I watched the first of the programmes on the history of the EU and Britain's attempts to join last night (http://www.bbc.co.uk...an-island-apart ). It was interesting because I remembered clearly the speeches by Enoch Powell and Tony Benn, but I hadn't realised that the original idea was supported by Churchill and included the aim of forming a Federal Europe. The high point of the programme for me was the snippet from an interview with Ted Heath that had been conducted around 20 years ago. He was seriously unhappy at the Eurosceptics, even all those years later, and pretty much openly admitted that members of the opposition had been, in effect, bribed to pass the bill that accepted our entry to the EEC. It was also fascinating to see DeGaulle, just as I remembered, although I seem to recall newspaper headlines from the early 60's with just the single word "NON!" above a photo of DeGaulle.

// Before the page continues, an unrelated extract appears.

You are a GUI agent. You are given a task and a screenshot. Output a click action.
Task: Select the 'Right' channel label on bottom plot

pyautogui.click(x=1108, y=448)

I have to say that my opinion of Heath was not improved by seeing him again. I can still remember the complete mess he made of trying to control inflation by creating more inflation. I was a baby scientist, being sponsored through university by the Scientific Civil Service, and for around a year under the Heath government we had a cost of living allowance (COLA) added to our salary each month. If the retail price index rose by 1% in any month, we'd get a 1% of salary COLA addition. In my case my sponsored student salary rose from £480 a year to £560 a year in the space of 9 months...................
Edited by jsharris, 13 April 2016 - 11:04 AM.
Posted 13 April 2016 - 11:44 AM
And just checked that the wife recorded last night's programme. She hadn't, so thanks for the link, I'll watch it on iplayer after lunch.
Posted 13 April 2016 - 04:39 PM
I think they may have funded some of the research at Durham that led to the Pickering project.